The status quo is that Halifax has the top money-earner; one of the outskirts, usually Dartmouth or Bedford has the second-place service (which sometimes breaks even) and then everyone else struggles to survive. Recently, some industrial parks have overtaken the peninsula business, but let’s not even talk about the sort of cultural offerings the “big box” stores have to offer.

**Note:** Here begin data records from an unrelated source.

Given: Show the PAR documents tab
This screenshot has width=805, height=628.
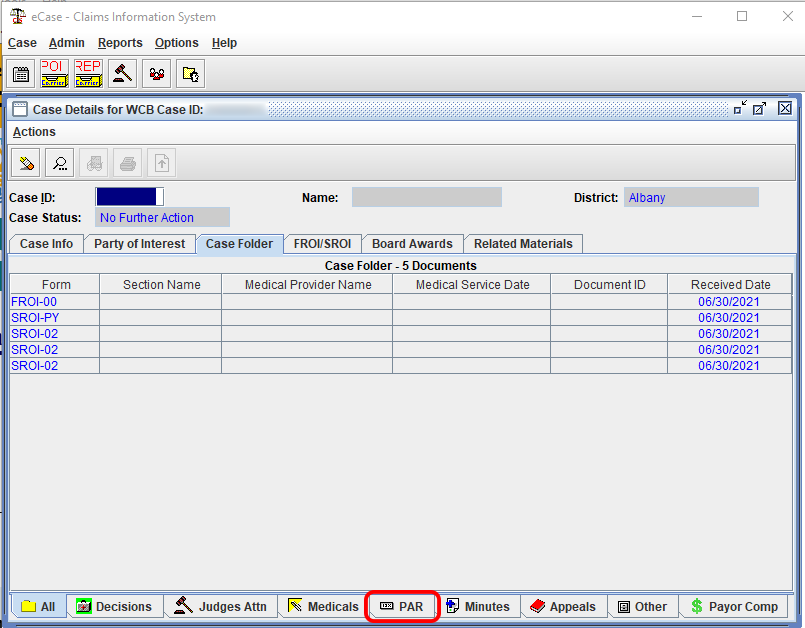Looking at the screenshot, I should point(402,607).
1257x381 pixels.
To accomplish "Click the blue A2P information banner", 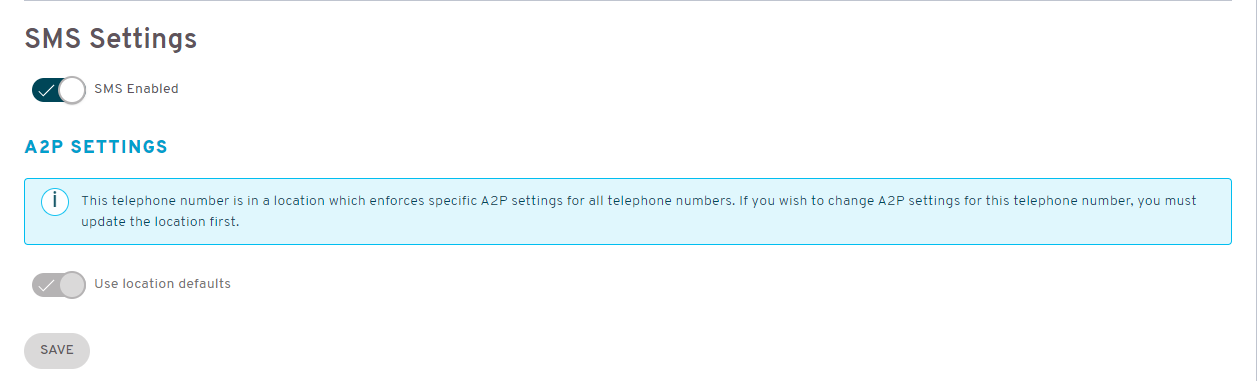I will [x=628, y=211].
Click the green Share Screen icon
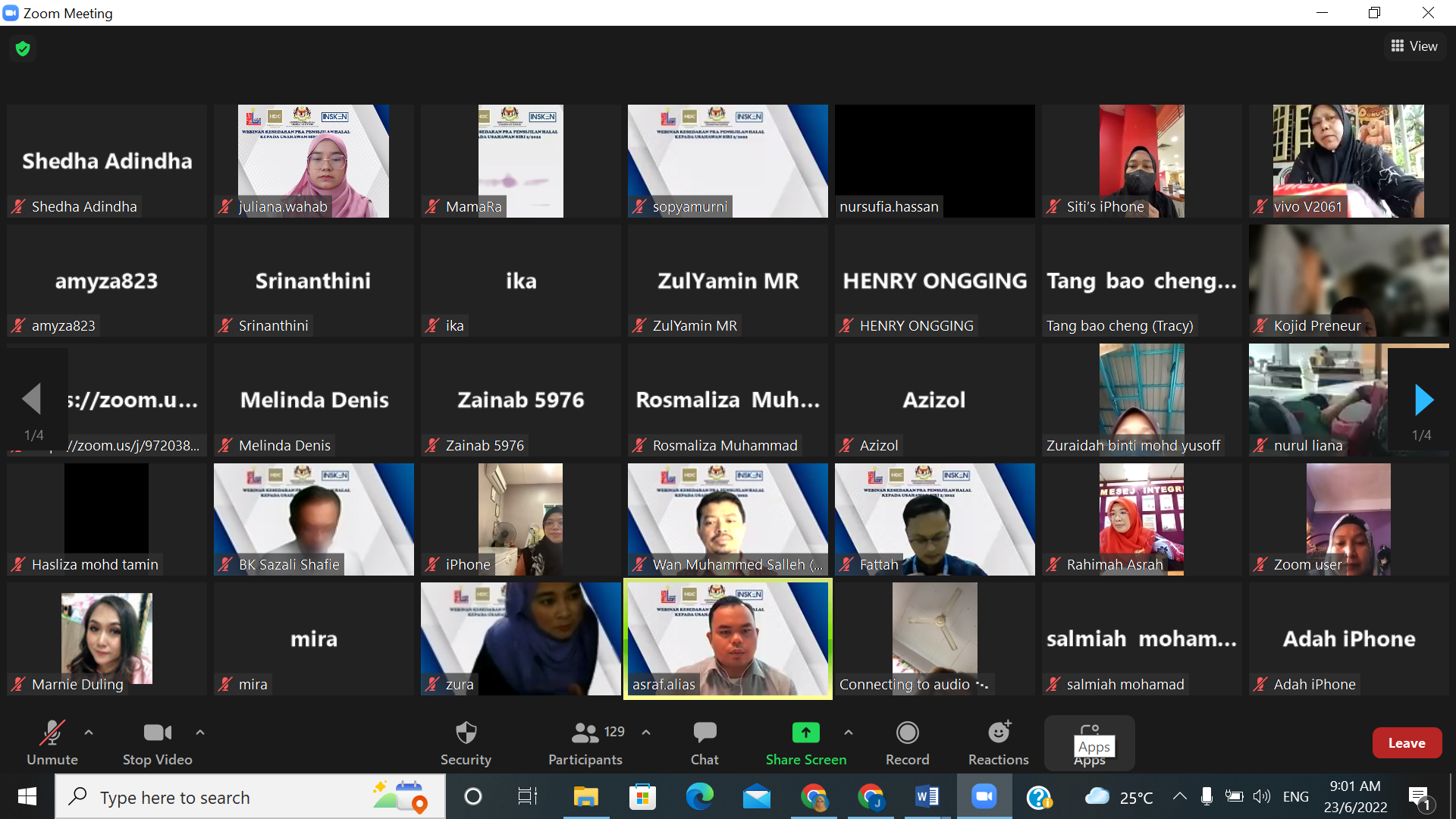 [805, 733]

A possible solution in my view is to give the community a heart-to-heart and say — Ok. What is it that Dartmouth does really well? What is the major theme of Dartmouth for which we can build a community on? I think Starr’s Bakery on Portland Street has the right idea. Like Toronto, it has chosen a cultural theme to build its business around, namely that of the Heritage Starr property (and old Skate factory). Today I saw it was selling calendars for the Dartmouth Heritage museum. This is a foundation for a good community theme. Downtown Dartmouth is about remembering old industry. It has the look of something out of A Christmas Carol, so why not? Why not develop community around the theme that Downtown Dartmouth is a Victorian/Georgian Mecca? Why not let Dartmouth handle “Historic Properties” and let Halifax handle the pub-life (like “historic properties already appears to be doing anyway).
Why can’t a place like Bedford be the “Theatre district?” And NorthEnd Halifax be the “home improvement” district.
But more importantly, Haligonians need to re-think their regional allegiances and give up dreaming about the “good ole days” when Halifax was all small municipalities. No way. Halifax is a growing city and it has to start behaving like one. Part of growing up is finding your special interests and establishing an identity out of what you already know and intend to know in the future. I don’t see why a community needs to be any different.